Prima del 1944, le banche degli stati dovevano avere una quantità di oro nei loro forzieri pari al denaro che stampavano. Con gli accordi di Bretton Woods, si decise che solamente il dollaro dovesse avere la controvertibilità in oro e le altre monete potessero essere scambiate con il dollaro che faceva da garante. Venne sancita, inoltre, la creazione del Fondo Monetario Internazionale. Il FMI aveva il compito di vigilare sulla stabilità monetaria con l’obiettivo di ricostituire un commercio internazionale aperto e multilaterale.
Fino all’inizio degli anni ’70, il sistema fu efficace nel controllare i conflitti economici e nel realizzare gli obiettivi comuni degli stati. La guerra del Vietnam però fece aumentare fortemente la spesa pubblica statunitense e mise in crisi il sistema. Gli USA stamparono, senza avere il controvalore in oro, quasi 90 miliardi di dollari creando un’inflazione globale. Ciò costrinse il presidente Nixon, il 15 agosto 1971, a far cadere la convertibilità del dollaro con l’oro che fu sostituita dal più naturale sistema di cambi flessibili. Caduta la controvertibilità, il denaro non doveva essere addebitato ai cittadini, ma accreditato in quanto esso era divenuto la misura del valore dei beni e servizi che i cittadini producevano.
Nel 1971 il debito pubblico dell’Italia, convertito in euro, era di 16 miliardi e 145 milioni, ma nella realtà questo debito non esisteva in quanto la Banca d’Italia era, come previsto dall’articolo 3 del suo statuto, un ente di diritto pubblico a maggioranza pubblica che poteva stampare la moneta a suo piacimento ripagando i debiti che contraeva.
Nel 1981, il Ministro del Tesoro Andreatta e il governatore della Banca d’Italia Ciampi tolsero, alla banca, l’obbligo di acquistare tutti i titoli di stato che venivano emessi e quindi di finanziare il debito pubblico, che passò così in soli dieci anni da 142 miliardi a ben 850 miliardi.
Con la legge 35/1992 del Ministro del Tesoro Guido Carli, ex governatore della banca in questione, inizia la cessione delle quote di Banca d’Italia a enti privati. Il 95% delle quote andò così in mano a banche private che le avevano acquistate dai principali gruppi bancari, quali Comit, Credito Italiano e Banco di Roma, che ne garantivano la maggioranza pubblica. Gli acquirenti autorizzati a comprare i titoli di stato erano banche commerciali e istituzioni finanziarie private come IMI, Monte dei Paschi, Unicredit, Goldman Sachs e Merryl Linch. Il debito, ora, era divenuto reale in quanto contratto verso istituti bancari privati.

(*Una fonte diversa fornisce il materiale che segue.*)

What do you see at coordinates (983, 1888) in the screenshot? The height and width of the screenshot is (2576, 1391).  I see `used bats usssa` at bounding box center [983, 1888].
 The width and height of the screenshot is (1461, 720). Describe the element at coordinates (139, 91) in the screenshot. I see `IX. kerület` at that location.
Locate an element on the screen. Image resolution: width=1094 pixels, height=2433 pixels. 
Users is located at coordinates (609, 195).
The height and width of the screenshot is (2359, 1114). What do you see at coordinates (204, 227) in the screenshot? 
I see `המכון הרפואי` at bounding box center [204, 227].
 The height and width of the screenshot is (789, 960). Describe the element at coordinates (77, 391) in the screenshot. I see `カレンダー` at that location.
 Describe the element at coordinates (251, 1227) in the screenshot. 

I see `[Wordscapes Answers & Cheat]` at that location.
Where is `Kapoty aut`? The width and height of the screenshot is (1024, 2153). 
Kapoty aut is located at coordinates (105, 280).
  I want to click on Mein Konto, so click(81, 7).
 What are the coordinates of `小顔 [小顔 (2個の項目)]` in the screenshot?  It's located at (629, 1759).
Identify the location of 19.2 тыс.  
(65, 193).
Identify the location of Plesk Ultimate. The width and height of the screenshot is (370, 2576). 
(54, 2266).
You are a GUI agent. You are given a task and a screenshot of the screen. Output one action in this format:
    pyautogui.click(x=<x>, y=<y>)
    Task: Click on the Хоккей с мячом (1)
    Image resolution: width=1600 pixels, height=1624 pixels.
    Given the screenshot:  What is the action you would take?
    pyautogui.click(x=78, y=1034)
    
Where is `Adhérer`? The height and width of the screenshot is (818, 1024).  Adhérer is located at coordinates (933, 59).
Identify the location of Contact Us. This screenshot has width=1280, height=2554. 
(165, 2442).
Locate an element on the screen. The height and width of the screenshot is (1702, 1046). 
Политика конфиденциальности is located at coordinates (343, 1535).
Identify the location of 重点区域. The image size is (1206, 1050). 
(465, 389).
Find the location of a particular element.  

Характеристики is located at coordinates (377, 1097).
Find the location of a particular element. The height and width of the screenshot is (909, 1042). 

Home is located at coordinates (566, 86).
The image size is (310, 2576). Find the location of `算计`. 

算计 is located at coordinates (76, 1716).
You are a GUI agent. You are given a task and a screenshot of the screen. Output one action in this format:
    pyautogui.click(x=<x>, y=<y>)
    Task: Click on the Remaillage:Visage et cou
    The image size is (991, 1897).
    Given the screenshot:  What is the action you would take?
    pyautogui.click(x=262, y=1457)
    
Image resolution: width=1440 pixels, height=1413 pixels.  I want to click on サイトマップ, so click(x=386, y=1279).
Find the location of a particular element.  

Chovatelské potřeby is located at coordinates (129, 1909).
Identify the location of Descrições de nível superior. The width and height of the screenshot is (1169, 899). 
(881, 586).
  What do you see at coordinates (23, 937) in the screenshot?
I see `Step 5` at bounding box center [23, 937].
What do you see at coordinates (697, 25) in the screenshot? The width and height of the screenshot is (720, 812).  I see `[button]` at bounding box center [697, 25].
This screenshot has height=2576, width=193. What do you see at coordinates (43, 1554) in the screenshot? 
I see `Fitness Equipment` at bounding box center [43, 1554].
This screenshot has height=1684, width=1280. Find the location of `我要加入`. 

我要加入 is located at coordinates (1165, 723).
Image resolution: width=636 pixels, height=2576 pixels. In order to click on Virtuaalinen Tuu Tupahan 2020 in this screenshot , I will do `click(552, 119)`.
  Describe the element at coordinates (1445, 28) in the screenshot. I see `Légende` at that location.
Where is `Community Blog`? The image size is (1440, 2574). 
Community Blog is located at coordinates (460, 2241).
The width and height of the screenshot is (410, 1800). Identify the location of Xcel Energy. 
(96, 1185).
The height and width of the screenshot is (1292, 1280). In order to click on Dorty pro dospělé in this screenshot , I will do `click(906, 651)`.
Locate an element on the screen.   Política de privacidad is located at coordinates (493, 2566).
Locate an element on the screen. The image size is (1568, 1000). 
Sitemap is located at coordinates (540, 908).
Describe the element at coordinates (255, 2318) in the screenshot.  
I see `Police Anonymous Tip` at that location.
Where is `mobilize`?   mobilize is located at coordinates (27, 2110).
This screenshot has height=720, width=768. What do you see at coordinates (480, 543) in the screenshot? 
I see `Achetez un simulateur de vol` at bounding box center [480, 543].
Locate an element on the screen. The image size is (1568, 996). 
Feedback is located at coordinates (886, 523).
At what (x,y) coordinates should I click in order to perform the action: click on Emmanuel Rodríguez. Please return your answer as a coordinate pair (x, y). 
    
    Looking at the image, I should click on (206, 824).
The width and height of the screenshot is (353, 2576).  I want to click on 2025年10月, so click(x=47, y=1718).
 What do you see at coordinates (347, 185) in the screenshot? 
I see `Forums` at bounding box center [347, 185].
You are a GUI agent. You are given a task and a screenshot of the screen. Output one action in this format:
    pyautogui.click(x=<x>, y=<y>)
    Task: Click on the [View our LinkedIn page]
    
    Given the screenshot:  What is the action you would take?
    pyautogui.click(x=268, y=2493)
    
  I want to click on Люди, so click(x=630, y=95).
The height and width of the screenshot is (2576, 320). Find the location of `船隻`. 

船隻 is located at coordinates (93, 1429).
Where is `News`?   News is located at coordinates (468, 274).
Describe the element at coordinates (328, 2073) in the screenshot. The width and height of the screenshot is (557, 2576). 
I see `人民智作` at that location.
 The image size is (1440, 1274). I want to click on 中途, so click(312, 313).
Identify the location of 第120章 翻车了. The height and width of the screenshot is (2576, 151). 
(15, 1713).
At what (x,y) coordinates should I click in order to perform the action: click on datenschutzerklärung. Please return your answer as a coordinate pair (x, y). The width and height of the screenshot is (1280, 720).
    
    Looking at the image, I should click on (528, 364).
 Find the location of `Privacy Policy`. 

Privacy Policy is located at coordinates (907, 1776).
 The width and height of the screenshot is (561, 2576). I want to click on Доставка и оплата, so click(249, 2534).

La definitiva privatizzazione della Banca d’Italia, avvenne grazie al governo Prodi che, il 16 dicembre 2006, modificò lo statuto della banca all’articolo 3, facendo sì che essa non fosse più un ente di diritto pubblico. In pochi anni, il debito superò i 2040 miliardi di Euro.
Nel 2001 in Italia è entrata in vigore la moneta europea. L’Euro è una moneta creata dal nulla che viene trasferita dalla Banca Centrale Europea (con sede a Francoforte, in Germania) alle grandi banche commerciali private che a loro volta la prestano agli stati ad altissimi interessi, generando un debito pubblico. La BCE, che gestisce l’euro, ha potere decisionale sulle politiche sociali degli stati che dal 2012, in seguito ai trattati del Fiscal Compact, sono ancora più limitati nelle proprie politiche economiche.
L’Italia è così divenuta ostaggio delle banche e destinata al fallimento.